When the string "left" appears in a line of the records, show the whole line.

[[ DATA SUPPLIED, beginning ]]

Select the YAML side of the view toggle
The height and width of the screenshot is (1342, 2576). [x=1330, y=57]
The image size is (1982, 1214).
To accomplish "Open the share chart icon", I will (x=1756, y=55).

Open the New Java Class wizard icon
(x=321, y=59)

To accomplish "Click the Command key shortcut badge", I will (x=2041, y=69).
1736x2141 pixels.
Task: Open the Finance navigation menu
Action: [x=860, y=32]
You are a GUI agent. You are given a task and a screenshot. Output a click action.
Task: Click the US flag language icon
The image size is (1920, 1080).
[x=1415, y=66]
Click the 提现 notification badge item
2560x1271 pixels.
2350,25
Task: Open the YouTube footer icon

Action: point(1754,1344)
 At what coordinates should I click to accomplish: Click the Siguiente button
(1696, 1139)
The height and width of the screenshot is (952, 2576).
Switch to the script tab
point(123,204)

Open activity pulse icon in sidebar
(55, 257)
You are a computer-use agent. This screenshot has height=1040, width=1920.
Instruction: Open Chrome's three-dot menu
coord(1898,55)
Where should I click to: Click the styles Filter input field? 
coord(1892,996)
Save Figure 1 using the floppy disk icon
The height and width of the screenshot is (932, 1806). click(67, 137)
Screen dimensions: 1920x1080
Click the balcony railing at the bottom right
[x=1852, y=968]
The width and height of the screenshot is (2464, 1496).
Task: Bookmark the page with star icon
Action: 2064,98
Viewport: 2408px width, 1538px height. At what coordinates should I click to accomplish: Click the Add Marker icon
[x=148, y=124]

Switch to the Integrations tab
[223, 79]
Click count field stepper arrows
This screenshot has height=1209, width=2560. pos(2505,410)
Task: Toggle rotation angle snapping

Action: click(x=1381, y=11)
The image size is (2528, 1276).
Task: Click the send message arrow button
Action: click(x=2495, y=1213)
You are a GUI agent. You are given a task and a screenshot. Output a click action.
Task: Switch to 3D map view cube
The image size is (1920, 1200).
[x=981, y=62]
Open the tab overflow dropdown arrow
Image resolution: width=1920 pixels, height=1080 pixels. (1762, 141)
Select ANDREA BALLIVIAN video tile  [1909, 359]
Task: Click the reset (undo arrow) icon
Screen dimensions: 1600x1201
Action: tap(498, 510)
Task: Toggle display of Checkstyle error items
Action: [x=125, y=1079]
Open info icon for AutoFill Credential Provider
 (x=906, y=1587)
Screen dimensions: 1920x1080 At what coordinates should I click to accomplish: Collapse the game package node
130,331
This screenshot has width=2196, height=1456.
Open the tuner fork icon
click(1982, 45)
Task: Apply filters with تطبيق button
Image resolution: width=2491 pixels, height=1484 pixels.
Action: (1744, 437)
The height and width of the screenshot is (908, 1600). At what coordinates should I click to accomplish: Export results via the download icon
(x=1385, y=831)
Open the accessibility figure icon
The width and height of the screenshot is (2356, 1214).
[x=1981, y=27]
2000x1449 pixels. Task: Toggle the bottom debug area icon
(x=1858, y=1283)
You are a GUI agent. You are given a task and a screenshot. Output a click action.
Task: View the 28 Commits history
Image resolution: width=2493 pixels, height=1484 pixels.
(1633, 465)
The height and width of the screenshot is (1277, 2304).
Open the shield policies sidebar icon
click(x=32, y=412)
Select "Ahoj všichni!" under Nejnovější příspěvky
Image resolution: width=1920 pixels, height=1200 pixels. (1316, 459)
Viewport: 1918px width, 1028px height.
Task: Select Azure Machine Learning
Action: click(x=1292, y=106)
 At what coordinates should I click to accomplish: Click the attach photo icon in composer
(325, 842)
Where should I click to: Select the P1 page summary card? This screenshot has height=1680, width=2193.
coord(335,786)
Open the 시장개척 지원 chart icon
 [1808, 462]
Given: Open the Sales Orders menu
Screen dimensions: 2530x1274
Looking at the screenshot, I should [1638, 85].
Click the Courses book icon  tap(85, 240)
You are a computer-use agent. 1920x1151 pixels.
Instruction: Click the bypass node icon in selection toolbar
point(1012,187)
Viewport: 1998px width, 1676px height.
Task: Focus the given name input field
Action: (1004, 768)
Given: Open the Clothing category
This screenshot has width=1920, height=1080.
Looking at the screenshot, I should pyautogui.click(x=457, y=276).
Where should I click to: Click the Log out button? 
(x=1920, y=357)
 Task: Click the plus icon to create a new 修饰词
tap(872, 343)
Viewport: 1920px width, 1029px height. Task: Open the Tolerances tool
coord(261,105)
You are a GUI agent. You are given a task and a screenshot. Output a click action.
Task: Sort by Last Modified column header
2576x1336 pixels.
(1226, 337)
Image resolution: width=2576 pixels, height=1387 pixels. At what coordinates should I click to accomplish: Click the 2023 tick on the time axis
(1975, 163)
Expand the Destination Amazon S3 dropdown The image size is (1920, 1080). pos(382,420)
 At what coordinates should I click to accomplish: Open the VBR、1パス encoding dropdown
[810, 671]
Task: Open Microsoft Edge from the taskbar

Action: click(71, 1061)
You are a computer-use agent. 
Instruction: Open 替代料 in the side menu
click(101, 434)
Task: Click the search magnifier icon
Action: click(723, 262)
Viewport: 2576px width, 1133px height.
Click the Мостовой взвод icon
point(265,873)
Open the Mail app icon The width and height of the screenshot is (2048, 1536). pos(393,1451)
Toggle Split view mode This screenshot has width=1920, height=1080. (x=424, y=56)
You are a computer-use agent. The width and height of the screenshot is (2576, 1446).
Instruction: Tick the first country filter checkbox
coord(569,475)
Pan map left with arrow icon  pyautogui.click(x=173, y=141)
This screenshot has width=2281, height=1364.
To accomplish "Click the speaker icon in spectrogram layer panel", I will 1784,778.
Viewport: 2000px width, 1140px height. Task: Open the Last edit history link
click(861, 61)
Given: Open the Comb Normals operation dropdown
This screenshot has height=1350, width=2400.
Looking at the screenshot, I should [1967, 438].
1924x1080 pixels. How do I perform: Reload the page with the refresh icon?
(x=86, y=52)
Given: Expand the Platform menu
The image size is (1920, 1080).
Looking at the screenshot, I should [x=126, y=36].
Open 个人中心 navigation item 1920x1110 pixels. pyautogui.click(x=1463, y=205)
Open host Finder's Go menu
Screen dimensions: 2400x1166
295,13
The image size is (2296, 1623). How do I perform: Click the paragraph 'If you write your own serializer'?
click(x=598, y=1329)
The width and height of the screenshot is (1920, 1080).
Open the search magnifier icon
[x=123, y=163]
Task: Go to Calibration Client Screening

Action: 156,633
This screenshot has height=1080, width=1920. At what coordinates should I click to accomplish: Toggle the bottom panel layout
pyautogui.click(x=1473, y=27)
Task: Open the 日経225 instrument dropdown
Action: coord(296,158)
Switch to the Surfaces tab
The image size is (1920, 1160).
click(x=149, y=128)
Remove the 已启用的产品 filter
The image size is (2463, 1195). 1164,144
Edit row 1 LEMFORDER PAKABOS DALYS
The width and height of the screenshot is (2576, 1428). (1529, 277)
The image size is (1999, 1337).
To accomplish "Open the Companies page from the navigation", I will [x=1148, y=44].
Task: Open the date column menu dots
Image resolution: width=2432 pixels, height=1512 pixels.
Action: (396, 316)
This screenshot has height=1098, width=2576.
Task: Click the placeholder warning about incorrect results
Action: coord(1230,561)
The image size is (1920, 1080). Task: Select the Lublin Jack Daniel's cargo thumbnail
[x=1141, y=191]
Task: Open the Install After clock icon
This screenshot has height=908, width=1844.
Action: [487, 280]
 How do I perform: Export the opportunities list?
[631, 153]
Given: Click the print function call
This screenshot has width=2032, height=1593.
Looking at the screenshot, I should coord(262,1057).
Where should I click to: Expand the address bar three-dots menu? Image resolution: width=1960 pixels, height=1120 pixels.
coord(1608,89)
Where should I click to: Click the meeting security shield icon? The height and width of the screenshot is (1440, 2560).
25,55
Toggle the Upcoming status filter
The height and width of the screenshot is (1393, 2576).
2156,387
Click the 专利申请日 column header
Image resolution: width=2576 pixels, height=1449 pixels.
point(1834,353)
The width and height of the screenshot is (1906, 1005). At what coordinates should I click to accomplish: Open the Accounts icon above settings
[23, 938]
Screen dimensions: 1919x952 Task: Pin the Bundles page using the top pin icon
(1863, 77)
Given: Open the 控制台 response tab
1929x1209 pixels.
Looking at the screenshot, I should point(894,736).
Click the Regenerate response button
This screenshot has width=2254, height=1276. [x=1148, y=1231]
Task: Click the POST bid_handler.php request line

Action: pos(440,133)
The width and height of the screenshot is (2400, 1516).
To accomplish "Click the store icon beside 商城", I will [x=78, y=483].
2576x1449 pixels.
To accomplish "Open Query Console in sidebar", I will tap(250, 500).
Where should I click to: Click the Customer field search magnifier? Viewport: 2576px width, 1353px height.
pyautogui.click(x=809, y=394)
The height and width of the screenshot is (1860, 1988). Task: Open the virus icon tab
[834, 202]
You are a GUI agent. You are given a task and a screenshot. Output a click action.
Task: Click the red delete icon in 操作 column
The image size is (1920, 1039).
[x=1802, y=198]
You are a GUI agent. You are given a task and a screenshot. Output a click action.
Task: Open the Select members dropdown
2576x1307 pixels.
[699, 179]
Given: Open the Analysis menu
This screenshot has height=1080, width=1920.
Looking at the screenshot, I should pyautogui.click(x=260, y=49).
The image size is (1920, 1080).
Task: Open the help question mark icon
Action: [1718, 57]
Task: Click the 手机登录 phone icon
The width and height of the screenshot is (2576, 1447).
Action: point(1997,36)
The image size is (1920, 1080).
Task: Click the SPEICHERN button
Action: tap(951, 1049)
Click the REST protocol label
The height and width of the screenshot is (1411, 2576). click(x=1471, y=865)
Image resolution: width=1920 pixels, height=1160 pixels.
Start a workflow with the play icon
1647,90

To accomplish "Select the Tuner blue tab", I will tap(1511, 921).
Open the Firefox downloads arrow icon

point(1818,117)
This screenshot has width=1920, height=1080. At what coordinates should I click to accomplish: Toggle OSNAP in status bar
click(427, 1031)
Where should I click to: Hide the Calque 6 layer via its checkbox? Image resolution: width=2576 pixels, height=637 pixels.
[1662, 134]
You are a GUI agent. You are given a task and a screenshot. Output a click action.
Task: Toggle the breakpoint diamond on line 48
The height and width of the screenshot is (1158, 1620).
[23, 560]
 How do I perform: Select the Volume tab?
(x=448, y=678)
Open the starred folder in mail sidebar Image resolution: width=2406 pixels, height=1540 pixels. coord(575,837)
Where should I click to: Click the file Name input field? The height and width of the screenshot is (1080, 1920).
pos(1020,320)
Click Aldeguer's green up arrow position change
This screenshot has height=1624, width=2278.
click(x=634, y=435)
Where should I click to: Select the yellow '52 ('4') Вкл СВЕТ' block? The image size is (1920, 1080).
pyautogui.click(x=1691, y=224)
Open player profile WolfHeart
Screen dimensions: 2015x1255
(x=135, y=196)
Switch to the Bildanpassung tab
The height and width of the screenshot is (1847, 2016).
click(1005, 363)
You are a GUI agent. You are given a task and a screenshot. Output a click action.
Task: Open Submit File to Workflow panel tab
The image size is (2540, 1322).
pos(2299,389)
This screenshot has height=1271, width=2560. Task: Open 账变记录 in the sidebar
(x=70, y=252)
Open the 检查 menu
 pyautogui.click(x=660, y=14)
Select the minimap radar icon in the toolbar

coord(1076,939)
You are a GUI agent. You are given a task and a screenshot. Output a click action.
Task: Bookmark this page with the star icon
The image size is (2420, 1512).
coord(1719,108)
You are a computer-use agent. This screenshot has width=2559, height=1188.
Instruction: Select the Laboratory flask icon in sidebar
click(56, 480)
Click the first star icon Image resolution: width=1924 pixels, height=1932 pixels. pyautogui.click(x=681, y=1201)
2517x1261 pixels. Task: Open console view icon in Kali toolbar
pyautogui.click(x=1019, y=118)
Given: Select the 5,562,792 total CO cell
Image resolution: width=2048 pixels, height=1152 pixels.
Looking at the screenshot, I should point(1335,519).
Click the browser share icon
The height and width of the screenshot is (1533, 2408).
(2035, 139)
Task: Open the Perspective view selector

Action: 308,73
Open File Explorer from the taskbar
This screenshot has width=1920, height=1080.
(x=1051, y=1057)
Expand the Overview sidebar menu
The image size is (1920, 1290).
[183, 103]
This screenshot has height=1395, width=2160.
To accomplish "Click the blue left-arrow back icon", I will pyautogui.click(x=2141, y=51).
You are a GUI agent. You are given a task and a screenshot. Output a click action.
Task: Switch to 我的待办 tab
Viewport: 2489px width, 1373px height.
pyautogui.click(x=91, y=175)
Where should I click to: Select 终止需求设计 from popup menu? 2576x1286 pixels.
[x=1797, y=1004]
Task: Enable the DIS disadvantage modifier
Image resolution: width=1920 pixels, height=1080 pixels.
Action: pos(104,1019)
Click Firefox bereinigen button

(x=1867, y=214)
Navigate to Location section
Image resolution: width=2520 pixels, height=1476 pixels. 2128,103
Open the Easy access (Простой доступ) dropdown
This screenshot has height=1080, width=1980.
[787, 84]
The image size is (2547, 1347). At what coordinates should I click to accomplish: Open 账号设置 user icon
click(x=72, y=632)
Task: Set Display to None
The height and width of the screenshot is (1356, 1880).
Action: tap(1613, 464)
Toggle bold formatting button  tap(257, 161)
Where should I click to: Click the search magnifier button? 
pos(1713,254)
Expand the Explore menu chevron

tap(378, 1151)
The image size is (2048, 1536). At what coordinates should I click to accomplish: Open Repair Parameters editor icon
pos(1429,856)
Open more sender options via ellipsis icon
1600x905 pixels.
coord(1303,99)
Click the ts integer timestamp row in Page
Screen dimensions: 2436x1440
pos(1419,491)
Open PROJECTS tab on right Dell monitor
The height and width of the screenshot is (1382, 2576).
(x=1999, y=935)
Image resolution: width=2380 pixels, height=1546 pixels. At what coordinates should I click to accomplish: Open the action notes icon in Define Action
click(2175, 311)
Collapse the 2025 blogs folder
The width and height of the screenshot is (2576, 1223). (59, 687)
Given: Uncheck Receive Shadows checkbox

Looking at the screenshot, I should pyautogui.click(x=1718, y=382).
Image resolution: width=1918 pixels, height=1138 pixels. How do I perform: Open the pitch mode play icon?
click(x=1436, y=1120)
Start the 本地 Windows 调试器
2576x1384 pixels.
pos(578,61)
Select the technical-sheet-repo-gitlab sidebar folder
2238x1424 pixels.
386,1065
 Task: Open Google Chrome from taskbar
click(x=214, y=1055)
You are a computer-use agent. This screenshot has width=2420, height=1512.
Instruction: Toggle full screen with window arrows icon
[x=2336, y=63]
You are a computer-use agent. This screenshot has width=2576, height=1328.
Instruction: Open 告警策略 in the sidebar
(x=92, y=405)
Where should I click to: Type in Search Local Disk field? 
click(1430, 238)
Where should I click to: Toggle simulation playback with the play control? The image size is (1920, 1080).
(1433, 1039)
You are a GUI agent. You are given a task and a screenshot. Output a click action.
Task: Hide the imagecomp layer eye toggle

[[ DATA SUPPLIED, end ]]

- EXERCISE ANSWER:
Pan map left with arrow icon  pyautogui.click(x=173, y=141)
To accomplish "Click the blue left-arrow back icon", I will pyautogui.click(x=2141, y=51).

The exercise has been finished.